▶ [EXERCISES TO COMPLETE]:
1. From the AI applications passage, return everything from "#14 Customer Segmentation" down to "conventional analytical methods.".
2. According to the AI at Work study cited in the AI applications passage, what percentage of workers used some form of AI at work in 2018?
3. Extend the AI applications passage with new text that follows its last sentence.

▶ [SUPPLIED PASSAGE]:
Content starts

Speech recognition is a powerful tool to analyze customer speech based on lead calls to improve personalization. It can identify customer pain points with products through speech analytics of feedback to improve future products and detect fraud based on voice analysis of customer calls to improve security measures.
Speech analytics software often combines the power of Automatic Speech Recognition (ASR), Natural Language Processing (NLP), and Artificial intelligence (AI) technology. With the augment of such technology, companies are utilizing speech analytics tools to understand every aspect of their customer interactions and their contact center's performance and are applying those learnings in optimizing costs and generating higher revenue.
#14 Customer Segmentation
Customer segmentation is the first step towards enhancing personalization. It optimizes budgeting, product design, promotion, marketing, and customer satisfaction. Machine learning tools analyze customer data and find insights and patterns. AI-assisted tools precisely identify customer segments, a complex exercise to perform manually or with conventional analytical methods.
#15 Workstream Balancing for Agents
A study called AI at Work was conducted by Oracle and Future Workplace, which stated that 50% of workers are already using some form of AI at work compared to only 32% in 2018. Today more and more insurance agents are finding it convenient to use AI-assisted models that help them gain access to customers and empower them to expand their markets. With simplicity as the defining factor, AI is sure to be the mainstay for building and enhancing customer satisfaction and, in turn, growing insurance agents' expanse.
#16 Self-Servicing For Policy Management
Self-service business intelligence (BI) is a data analytics tool that helps users who do not have a background in BI, data mining, or statistical analysis to access, analyze and explore data sets. Self-service BI tools filter, sort, analyze and visualize data without involving an organization's BI and IT teams. Such tools make it easier for employees to get valuable business insights from the data collected in BI systems. This approach ultimately drives more informed decision-making, resulting in higher profits, improved efficiency, and enhanced customer satisfaction.

Content ends

▶ [AVAILABLE DATA]:
Content starts

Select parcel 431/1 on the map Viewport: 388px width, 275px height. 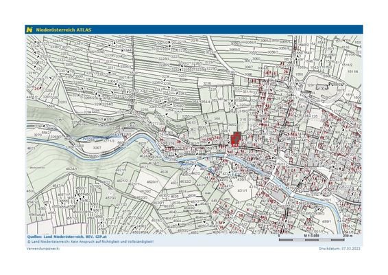pyautogui.click(x=242, y=190)
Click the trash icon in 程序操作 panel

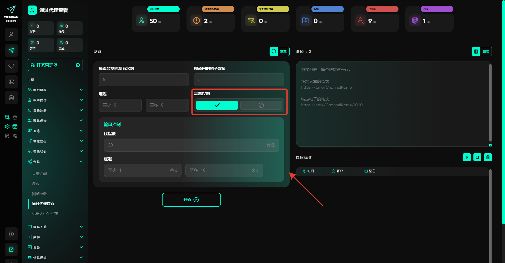click(x=488, y=157)
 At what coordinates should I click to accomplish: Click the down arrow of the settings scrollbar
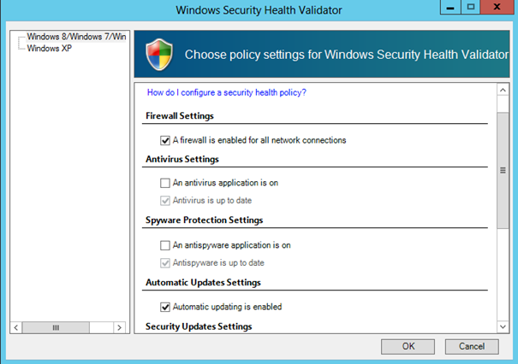[503, 326]

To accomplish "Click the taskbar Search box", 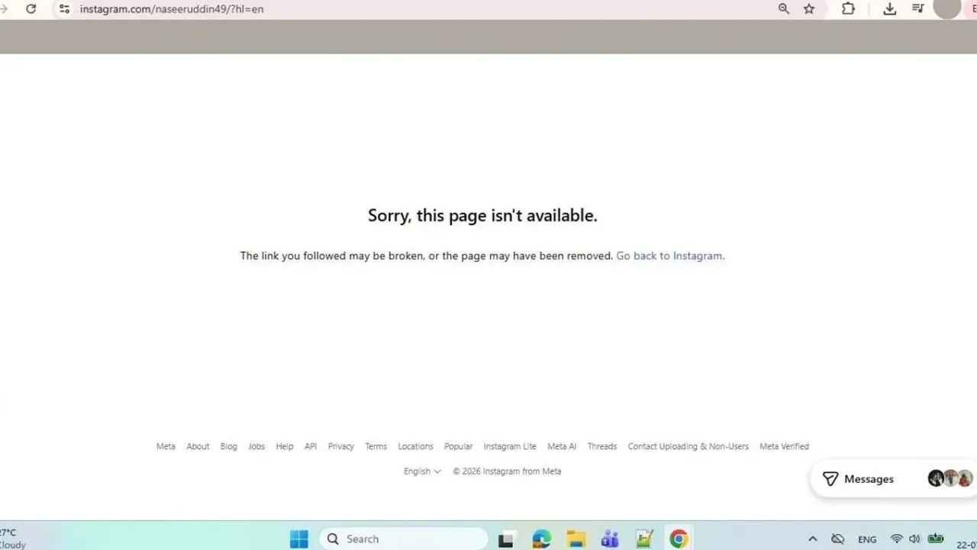I will point(404,539).
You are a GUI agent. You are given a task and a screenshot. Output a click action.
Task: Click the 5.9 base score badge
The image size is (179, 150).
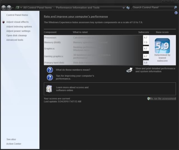tap(162, 46)
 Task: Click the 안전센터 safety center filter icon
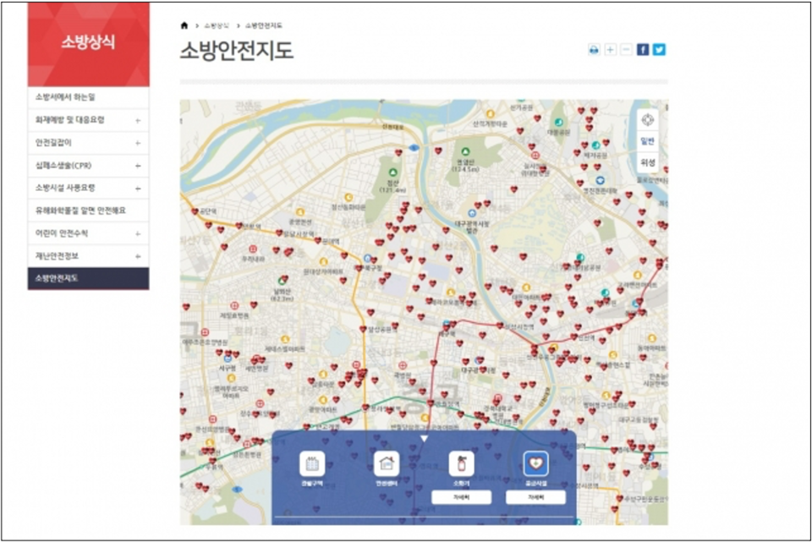pyautogui.click(x=386, y=463)
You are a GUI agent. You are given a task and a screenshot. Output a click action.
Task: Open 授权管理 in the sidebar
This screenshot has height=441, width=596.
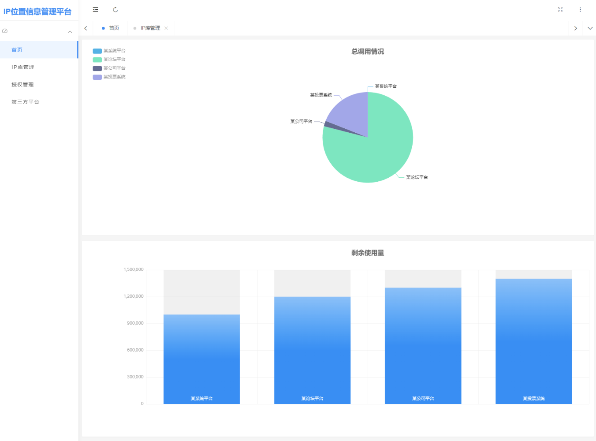tap(22, 85)
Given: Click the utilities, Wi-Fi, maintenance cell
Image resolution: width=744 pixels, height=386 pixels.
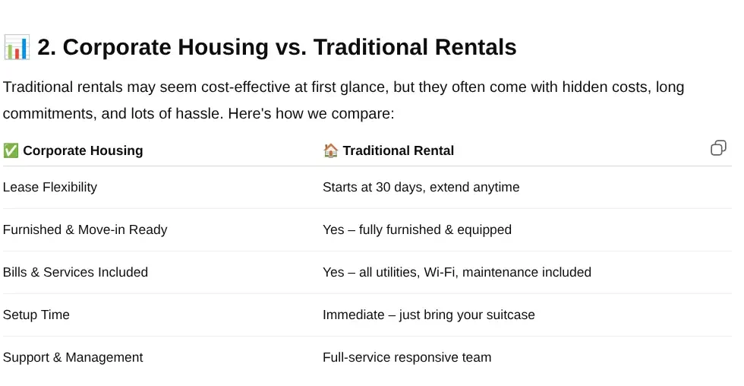Looking at the screenshot, I should pyautogui.click(x=457, y=272).
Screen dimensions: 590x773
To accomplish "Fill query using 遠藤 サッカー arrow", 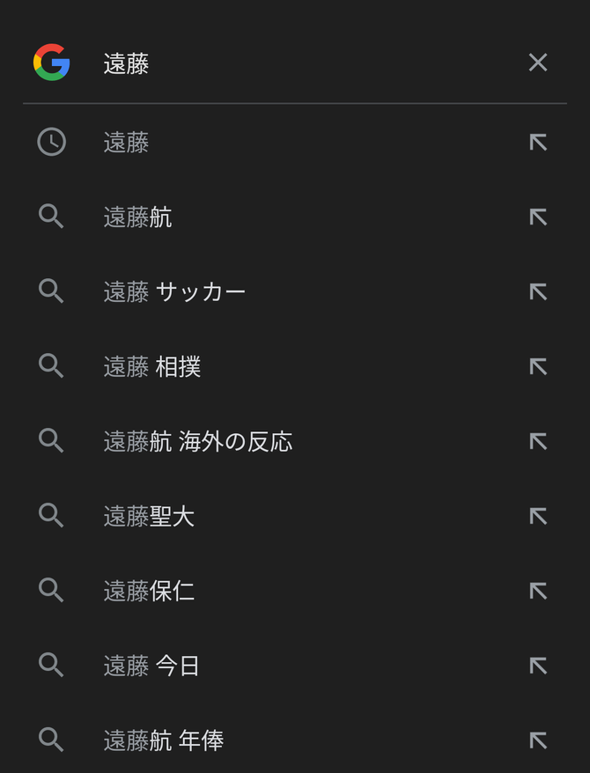I will 537,292.

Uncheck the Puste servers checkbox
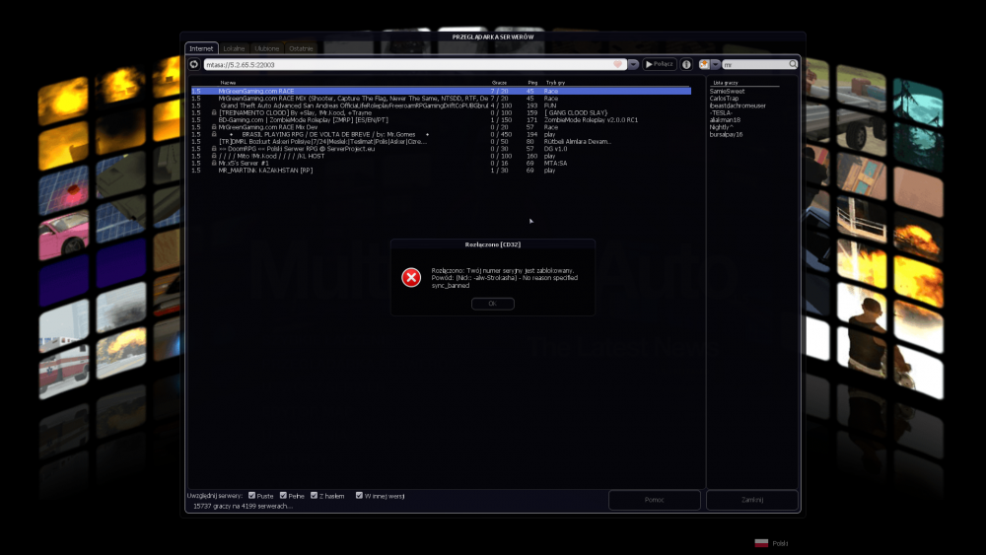[x=252, y=495]
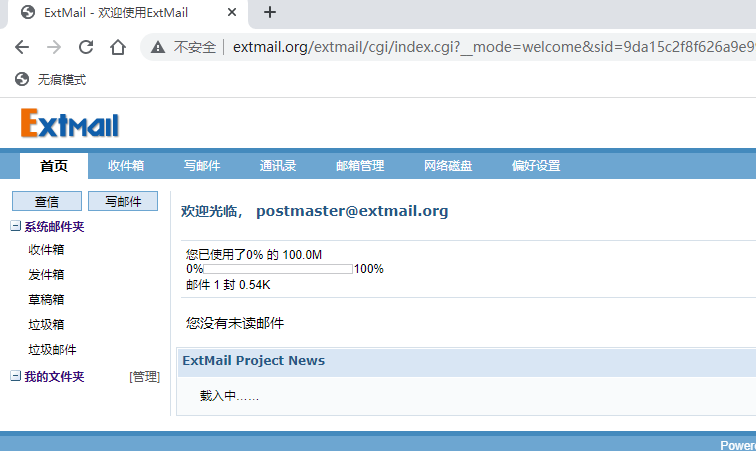Image resolution: width=756 pixels, height=451 pixels.
Task: Open the 收件箱 navigation tab
Action: click(x=126, y=166)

Content ends

▶ [TASK RESULTS]:
1.
#14 Customer Segmentation
Customer segmentation is the first step towards enhancing personalization. It optimizes budgeting, product design, promotion, marketing, and customer satisfaction. Machine learning tools analyze customer data and find insights and patterns. AI-assisted tools precisely identify customer segments, a complex exercise to perform manually or with conventional analytical methods.

2. 32%

3.
#17 Claim Volume Forecasting
The essential gamut of an insurance practice is to set the premium at the beginning of the insurance contract. To arrive at a precise premium for next year in an insurance company, a precise and reliable estimate of the number of claims occurrences and the total claim amounts is extremely important. Machine learning significantly improves the speed and accuracy of the forecast for individual claims. This has a positive impact on the efficiency of an insurer's pricing. 
For instance, claims that are more likely to be large and with more uncertainty in outcome can be given more attention, and claims that are more likely to be smaller and more certain in outcome can be settled faster. While improving business performance, such tools also enhance customers' experience.
The combined power of machine learning, advanced analytics, and IoT in insurance enables insurers to reach prospective clients, study their real-time needs, develop insights from their profile on risk magnitude and create custom bespoke solutions. Once applied in its entirety, AI will truly transform the insurance landscape, which will be faster, convenient, and future-proof for the companies and the customers.
Going ahead, AI tools and intelligent assistants will become commonplace across the insurance company's technology stack, enabling professionals to make more informed decisions in managing risk across the business.